I solved this issue by using git clone and downloading the layoutlm tokenizer from huggingface

youseon-jang commented 3 months ago

@sibam23 Hi! Can you explain more about your solution? Thanks!

Harsh19012003 commented 3 months ago

Actually the error is you donot have weights file which code is suppose to download on the go from http url. To be precise, code directly specifies the downloading of layoutlm-base-uncased/pytorch_model.bin from external link but unfortunately its private, so weights downloading fails
You can use this code to download weights, by creating a python file and downloading directly from library. You can then use this directly.

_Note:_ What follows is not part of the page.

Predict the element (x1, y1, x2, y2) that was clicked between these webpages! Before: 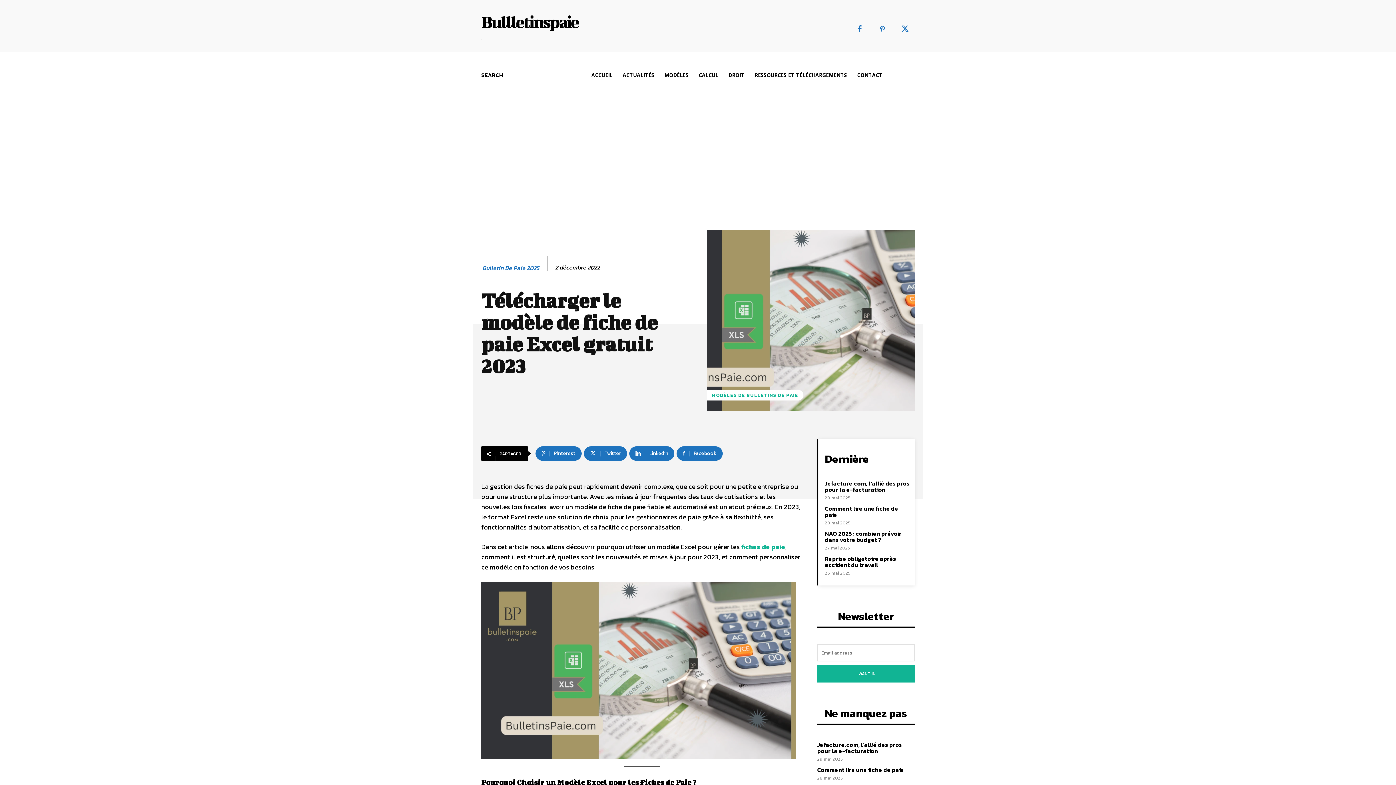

# Use transformers library
from transformers import LayoutLMModel

# Load pretrained model from transformers
model = LayoutLMModel.from_pretrained("microsoft/layoutlm-base-uncased")

# Save it in local directory structure
model.save_pretrained("./weights/layoutlm/")

or
you can also try download the weights externally from Hugging Face and provide path to this model present in your directory (Not sure about this method!)